Action | Establish rate structuring for a component of foster care maintenance payments |
Stage | Proposed |
Comment Period | Ended on 4/1/2011 |
The current regulation regarding use of the VEMAT to assess children’s needs and enhanced maintenance levels paid to caregivers has important strengths and some limitations. Since public comment is designed primarily to identify potential limitations, we address that area first.
There is a potential problem inherent in limiting the enhanced payment to caregivers for children placed on an emergency basis to 30 days. Often, children placed on an ‘emergency’ basis are new to the system and may come directly from their own homes from court and into foster care. Very little may be known about these children. For many, a thirty day assessment period will not be sufficient to adequately assess their needs. We would suggest a longer assessment period during which an enhanced maintenance stipend may be available to caregivers while a child’s needs may be more accurately determined.
Our understanding is that in general regulations that affect both foster care and adoption and public and private child-placing agencies should be congruent. The regulation does a reasonably good job here. It allows both public and private child-placing agencies to use the VEMAT to determine accurate levels of enhanced maintenance to caregivers for children whose needs are exceptional. The VEMAT can be used for children placed in treatment foster care whether the child-placing agencies are public or private. The regulation also allows for the VEMAT to be administered and enhanced maintenance payments to be made to non-TFC caregivers if specified supports are in place. The regulation allows this in both public and private sectors so long as the agencies involved are child-placing agencies. Such parity seems consistent with the general principle of regulatory congruence between public and private programs. It would be wise in any revision of the regulation to continue this parity but to emphasize that the child’s legal guardian – usually the local department of social services – be the entity in charge of administering the VEMAT, even if the child is referred to another child-placing agency.

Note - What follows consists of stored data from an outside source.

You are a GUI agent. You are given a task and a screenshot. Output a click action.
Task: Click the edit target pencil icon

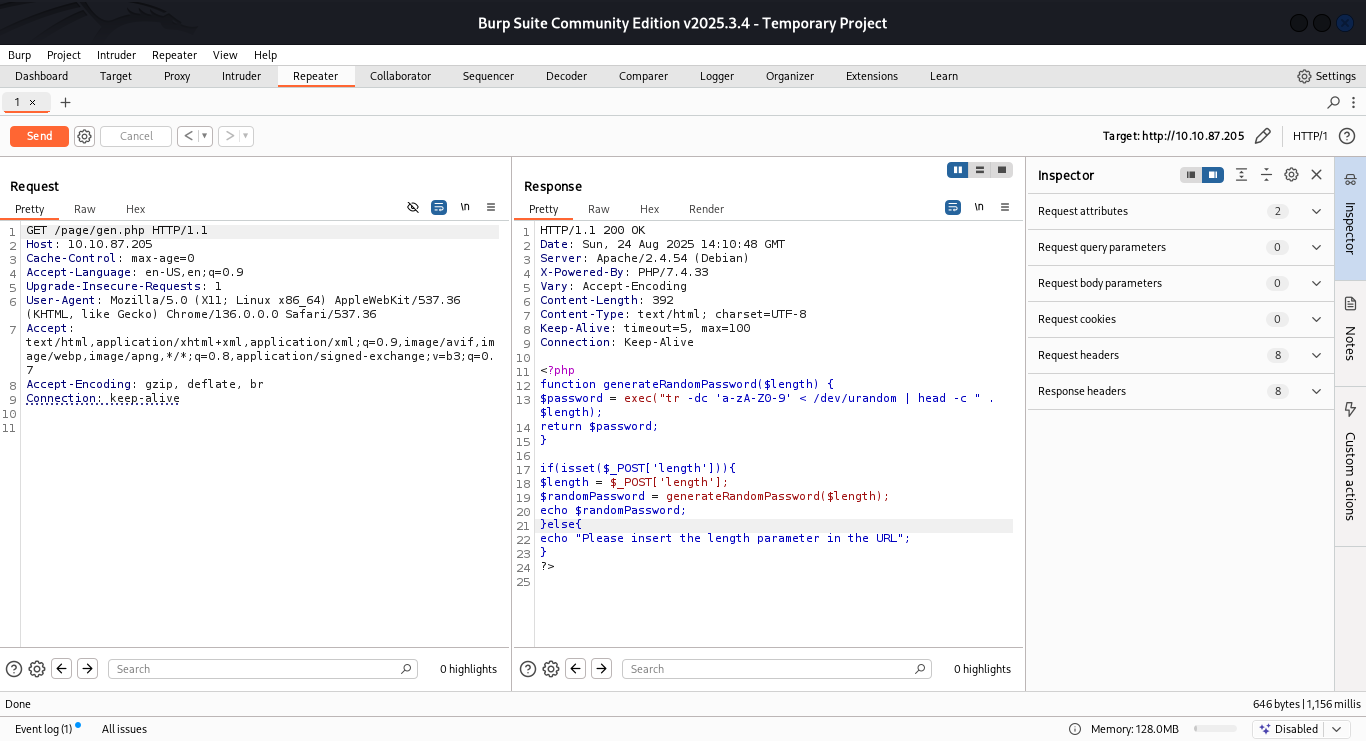pos(1263,136)
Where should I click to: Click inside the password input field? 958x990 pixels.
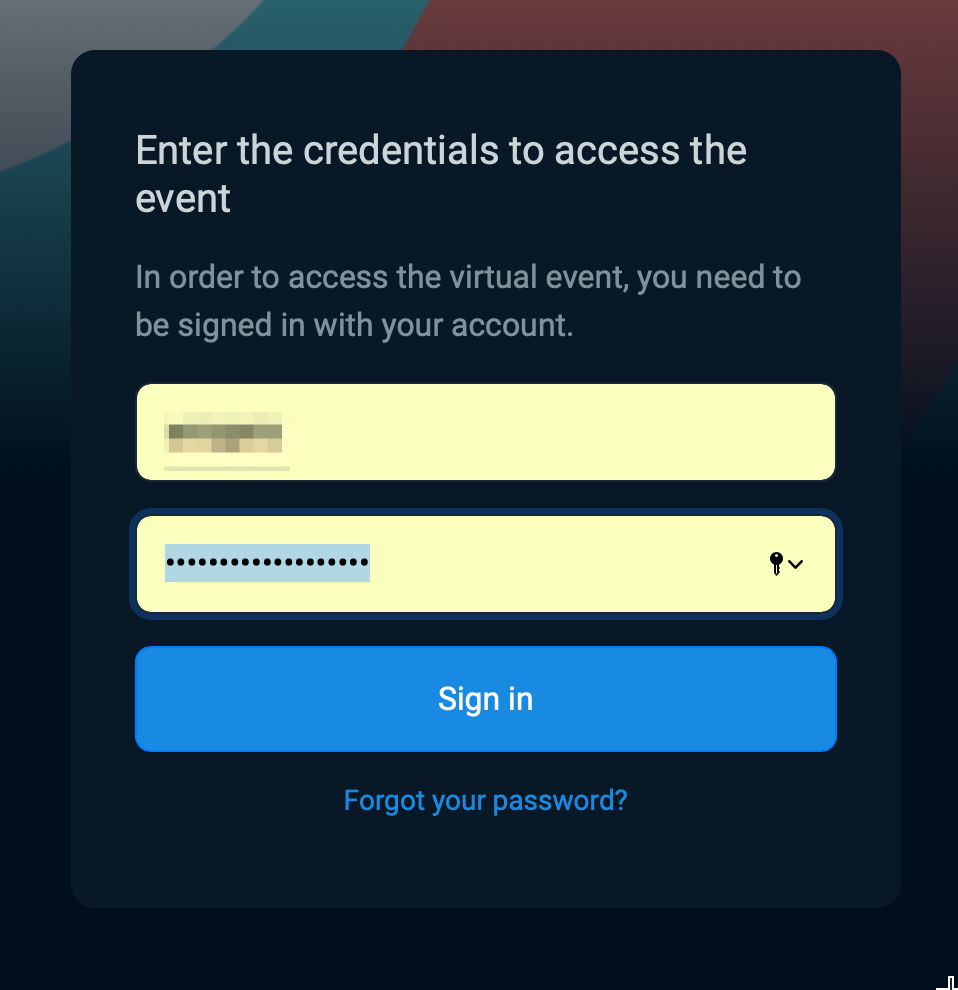560,564
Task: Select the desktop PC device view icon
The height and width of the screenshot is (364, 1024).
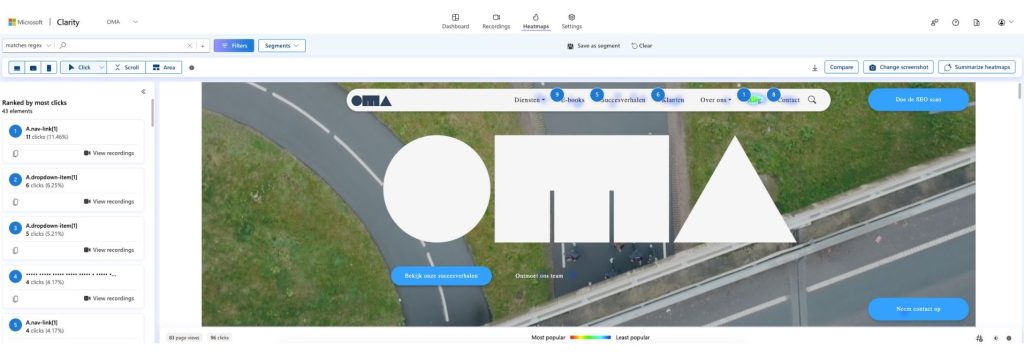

Public-private parity, then, is for the most part well-articulated in the proposed regulations. However, the same congruence may not be reflected there with regard to foster care and adoption. Again, our understanding is that there should be relative regulatory parity between the two as far as is practical. We believe, then, that the VEMAT should also be used in helping to determine maintenance levels paid through adoption subsidy for adoption cases that already have been finalized. This adjustment would create more level ground between these two segments of the child welfare system.